Непонятно, как во Франции хватает деревьев на весь этот обмен любезностями! По миру уже разлетелись восемь десятков приглашений на торжество, и шесть десятков открыток с обещаниями быть бумерангом вернулись в наш почтовый ящик. Русские приглашенные немало удивились, найдя в ворохе бесплатных газет и квитанций ЖКХ именные кремовые конверты. Они отзвонились и сказали, что приедут. Некоторые, правда, передумали в последний момент, чем доставили немало хлопот со списками рассадки. Гийом злорадно ухмылялся и похлопывал по пухлой пачке открыток, которые прислали его друзья: «Попробовал бы кто-нибудь из моих вот так вот в последний момент отказаться — я ему эту открыточку под нос: мол, ты писал? Раз писал, изволь присутствовать!»

У французов выработана привычка обмениваться документальными подтверждениями любой серьезной устной договоренности. А официальные документы здесь принято хранить по десять лет — на случай запоздалых претензий. Чем больше у человека социальных обязательств, тем больше к нему липнет макулатуры. Из социальных обязательств Гийома можно было бы возродить небольшую рощицу в Оверни. Талмуды с подшитыми в календарном порядке квинтанциями на оплату коммунальным услуг, нежная переписка с сотовым оператором, депеши из банка, поздравления ко дню рождения от программы часто летающих пассажиров, а также горы смятых чеков четырехлетней давности занимали четверть жилого пространства нашей квартиры.

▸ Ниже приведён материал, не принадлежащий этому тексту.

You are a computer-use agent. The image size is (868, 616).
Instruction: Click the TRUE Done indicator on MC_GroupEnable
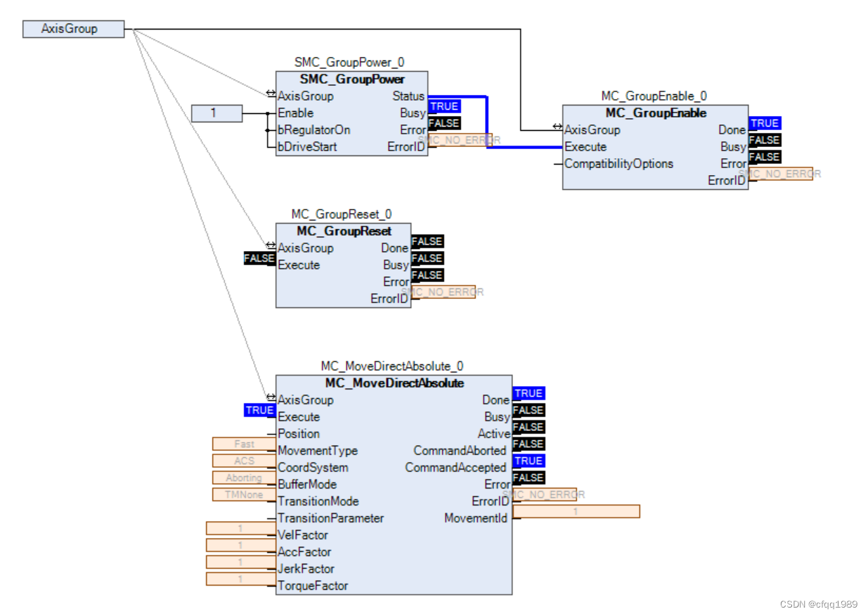(764, 123)
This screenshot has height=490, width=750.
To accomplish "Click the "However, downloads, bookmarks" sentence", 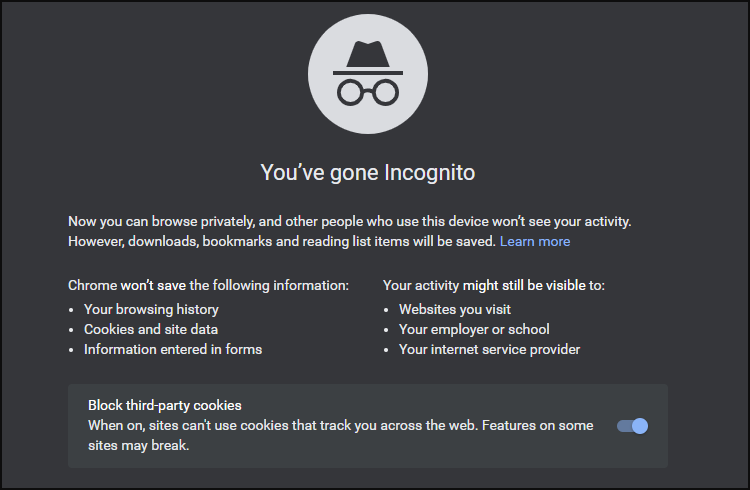I will [281, 242].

«Вот увидишь, они не заставят себя ждать», — сказал однажды Гийом и протянул мне большую картонную папку с зажимами для бумаг. Действительно, через месяц жизни во Франции папка начала наполняться смыслом. А к концу первого года пришлось покупать вторую. Правда, чтобы разместить ее с комфортом, пришлось бы избавиться либо от коробки с детскими зимними вещами, либо от Гийошиных ботинок для горных восхождений. В новой квартире, слава богу, решение этой дилеммы можно было отсрочить на несколько лет. Но, конечно, такими темпами на десять лет, прописанных в законе о сроке давности предъявления претензий, даже новых шестидесяти квадратных метров не хватит.

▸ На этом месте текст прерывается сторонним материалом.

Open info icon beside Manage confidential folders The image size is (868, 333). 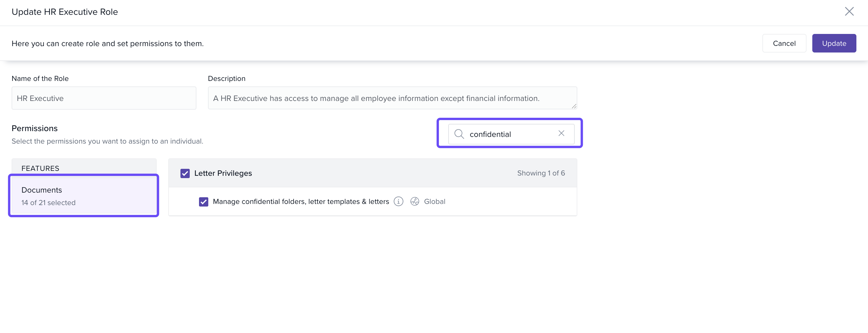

Мы повзрослели как-то слишком неожиданно. Я поняла это в тот день, когда, стоя у витрины очередного агентства по недвижимости, Гийом вместо обычного «Они совсем сошли с ума!» задумчиво произнес:

— Смотри, эта квартира нам по карману. Мы на двоих могли бы взять кредит как раз на эту сумму на двадцать пять лет. Но там всего две комнаты. Сейчас пока можно было бы разместиться, но когда появится второй ребенок, придется расширяться до трех.

Чик-чик-чик — заскрежетали шестеренки у меня в голове. Квартира? Кредит? На двадцать пять лет?! Второй ребенок??!! Это он со мной сейчас разговаривал? Похоже, со мной, и, самое удивительное, я все еще стою рядом с ним напротив витрины агентства по недвижимости. Еще год назад эти слова, укомплектованные в одной фразе, вызвали бы у меня желание бежать наутек. Но сейчас грудная клетка наполнялась ощущением гордости: мы можем взять такую сумму на двоих. Вместе мы — сила!

* * *

Свекровь любит повторять: «Вот когда я выйду на пенсию…» Далее в зависимости от дня недели: «…начну изучать русский, перееду поближе к вам, чтобы помогать с внучкой, буду вязать, плести макраме, займусь садом, буду чаще бывать в России, начну играть в бридж с соседками…»

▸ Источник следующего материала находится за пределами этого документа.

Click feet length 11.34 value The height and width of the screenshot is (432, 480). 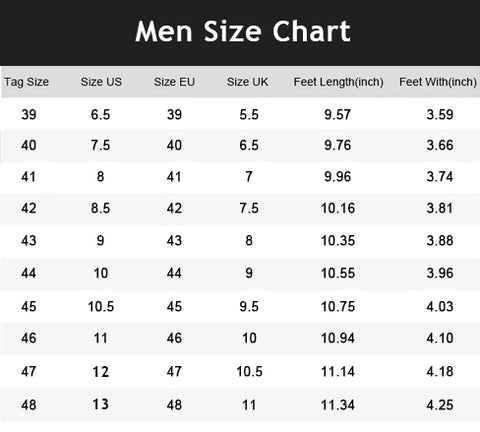click(338, 405)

Мы со страхом ждали того дня, когда ее неуемная энергия вырвется наконец за пределы офисной тюрьмы. Мы даже подумывали отключить телефон, когда в августе она объявила, что выторговала себе свободу на месяц раньше положенного, чтобы посвятить все время приготовлениям к свадьбе.

Завтра нам предстоит оценить ее старания в полной мере, но и сегодня масштаб замысла поражает. Все приехавшие в Прованс друзья и родственники заняты расстановкой шатров во дворе — там будут подавать аперитив в день свадьбы и барбекю на следующий день. Все приехавшие в Прованс подруги и родственницы усажены перевязывать белыми ленточками букетики лаванды — ими будет украшен зал винодельни, где состоится торжественный ужин. Я отпариваю многострадальное платье. Свидетельница подписывает золотой ручкой имена гостей на кремовых картонках с золотым тиснением. Мама увлеченно выводит беличьей кисточкой названия столов в списке рассадки: «Реблюшон», «Камамбер», «Рокфор», «Петипонлэвек». Сестра с бойфрендом надувают воздушные шарики — триста штук, не считая лопнувших от перенапряжения (у бойфренда уже синеет носогубный треугольник). Гийом на лугу берет первые в жизни уроки верховой езды — сквозь открытые окна доносятся лошадиный храп и совсем неуместные в канун свадьбы выражения. Группа друзей жениха с альпенштоками ушла на осмотр руин средневекового аббатства, где планируется церемония. Про все это нужно снимать кино — этим как раз занимается профессиональный оператор из числа приглашенных.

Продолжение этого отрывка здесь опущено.